Le projet AdriaMed prévoit également qu’une écloserie soit créée afin de produire de façon fiable un stock suffisant d’alevins et de garantir la durabilité à long terme du lac.

Tom Miraku, Directeur exécutif de l’ONG qui est le partenaire d’exécution de la FAO, Hydra, est d’avis que l’initiative change déjà la donne pour les pêcheurs.

«Cette phase pilote a permis de vérifier la faisabilité de l’initiative. Nous avons désormais tous les éléments nécessaires pour commencer la planification et la mise en œuvre», indique M. Miraku. «Nous avons uni nos forces et constaté que des petits gestes pouvaient transformer nos vies.»

«Nous essayons de préserver notre histoire et notre identité en tant que communauté de pêcheurs. À long terme, ce processus montrera aux pêcheurs la voie à suivre pour produire chaque année une bonne quantité de frai et d’alevins.»

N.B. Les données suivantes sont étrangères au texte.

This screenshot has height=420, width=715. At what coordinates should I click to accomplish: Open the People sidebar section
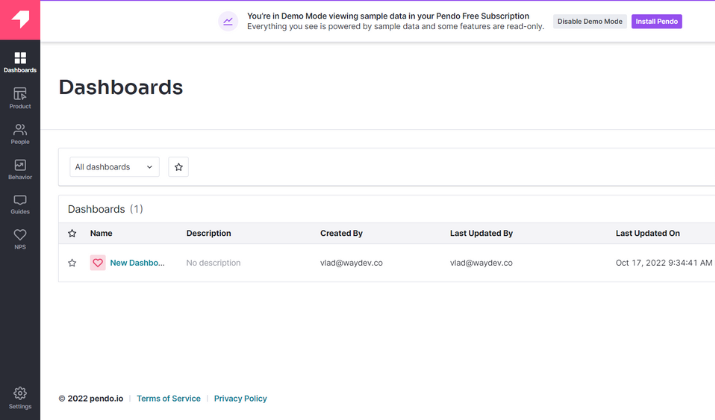(x=20, y=133)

Roland Kristo, Ministre adjoint de l’agriculture et du développement rural de l’Albanie, chargé des pêches et de l’aquaculture, fait savoir que le projet a déjà permis d’obtenir des résultats et que la pêche dans le lac de Shkodër pourra ainsi se poursuivre.

«Nous croyons fermement qu’une bonne coopération et la participation de tous les acteurs nous permettront d’assurer le développement durable de nos pêches et de gérer convenablement nos ressources», dit M. Kristo.

Arben Kipi, Assistant du Représentant de la FAO en Albanie, explique que l’initiative joue également un rôle important dans la réduction de la pauvreté, car elle a pour effet d’améliorer les moyens d’existence des pêcheurs en créant des revenus plus stables.

L’initiative du projet AdriaMed offre l’occasion de célébrer de l’Année internationale de la pêche et de l’aquaculture artisanales (2022), qui a pour objet de faire reconnaître et d’encourager la contribution de la pêche et de l’aquaculture artisanales au développement durable, notamment en ce qui concerne la sécurité alimentaire et la nutrition, l’éradication de la pauvreté et l’utilisation des ressources naturelles.

L’initiative s’inscrit dans le droit fil de l’engagement de la FAO en faveur de la transformation bleue, qui vise à mettre en place un secteur halieutique et aquacole durable et rentable qui créera de l’emploi tout en protégeant l’environnement et en préservant le patrimoine.